• _Objective 1_:
Using the Malachi passage, decide for each statement whether the passage supports it, and answer yes or no with the deciding words quoted: (a) The Geneva Bible of 1599 gives the same translation the author favors. (b) The vowel pointing permits reading "divorce" as a simple action verb. (c) An imperative is the only form that fits both the points and the grammar.
• _Objective 2_:
Repeat word for word the part of the Malachi passage between "In not one of" and "misses the point.", inclusive.

Ten of those times, it is the command of the Lord to Pharaoh. Thus saith the Lord, let my people go.

In not one of these places does shallach mean “divorce”. That would be nonsense. Did Noah divorce the dove, or send her away? Did Pharoah divorce Israel, or send them away?

The problem with the translation given by the ESV (“For the man who does not love his wife but divorces her”) is that the word “divorce” is translated as if it is a simple action verb. But the vowel pointing does not allow that. In order for this to mean “he divorces her”, the verb would have to be spelled differently.  The points don’t fit. The only form where the points and the grammar fit is an imperative, (command). Not only does shallach NOT mean divorce, but it isn’t an simple action verb, nor is there a connecting conjunction (and). Taking these liberties with the text is contrary to the history of the church in translating this phrase, but it also changes the meaning and misses the point.

Taking the whole phrase in its most natural sense, without any assumptions and without changing any of the pronunciation, we have this:

“Because he hates, let (her) go,” says the LORD, the God of Israel…

This translation not only is the only one that does full justice to the inspired text, including the vowel points and the simple, ordinary use of language, but it is also well attested in the history of the church. It is the translation of the Vulgate, the Geneva Bible of 1599, and Calvin. In fact, Calvin wrote,

“This then is the reason why the Prophet now says, If thou hatest, dismiss; not that he grants indulgence to divorce, as we have said, but that he might by this circumstance enhance the crime; and hence he adds, For he covers by a cloak his violence.”

This may seem a bit strange to those who have been steeped in the teaching of the church for the past 30 years. Does the Bible really say that if a man hates his wife, he should set her free? This can’t be so! Does that fit the context of Malachi?

• _Dataset content_:
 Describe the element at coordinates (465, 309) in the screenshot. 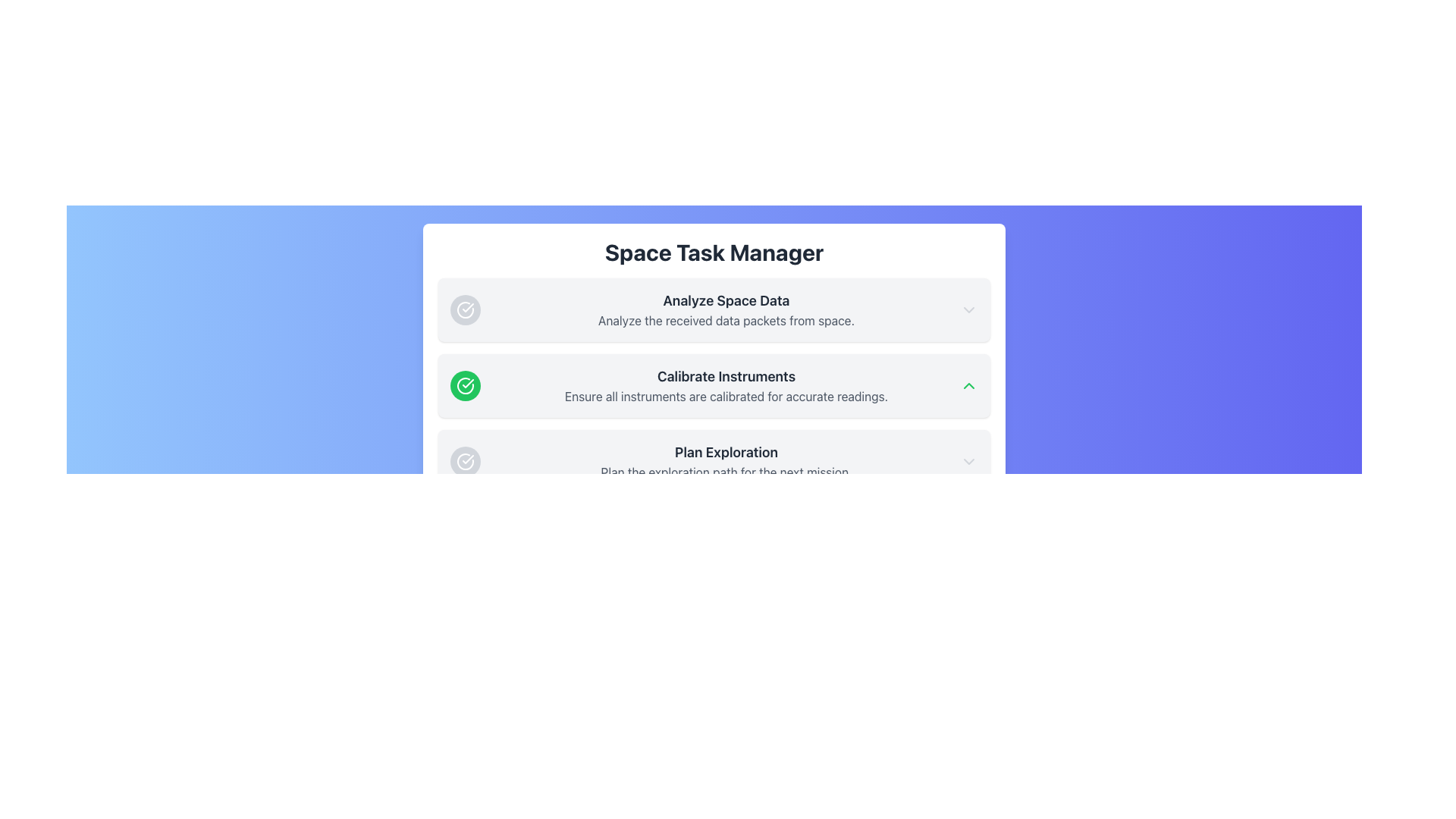

I see `the circular status indicator icon with a light gray background and a white checkmark, located to the left of the 'Analyze Space Data' title text` at that location.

• _Complete response 1_:
(a) Yes: "It is the translation of the Vulgate, the Geneva Bible of 1599, and Calvin."
(b) No: "But the vowel pointing does not allow that."
(c) Yes: "The only form where the points and the grammar fit is an imperative, (command)."

• _Complete response 2_:
In not one of these places does shallach mean “divorce”. That would be nonsense. Did Noah divorce the dove, or send her away? Did Pharoah divorce Israel, or send them away?

The problem with the translation given by the ESV (“For the man who does not love his wife but divorces her”) is that the word “divorce” is translated as if it is a simple action verb. But the vowel pointing does not allow that. In order for this to mean “he divorces her”, the verb would have to be spelled differently.  The points don’t fit. The only form where the points and the grammar fit is an imperative, (command). Not only does shallach NOT mean divorce, but it isn’t an simple action verb, nor is there a connecting conjunction (and). Taking these liberties with the text is contrary to the history of the church in translating this phrase, but it also changes the meaning and misses the point.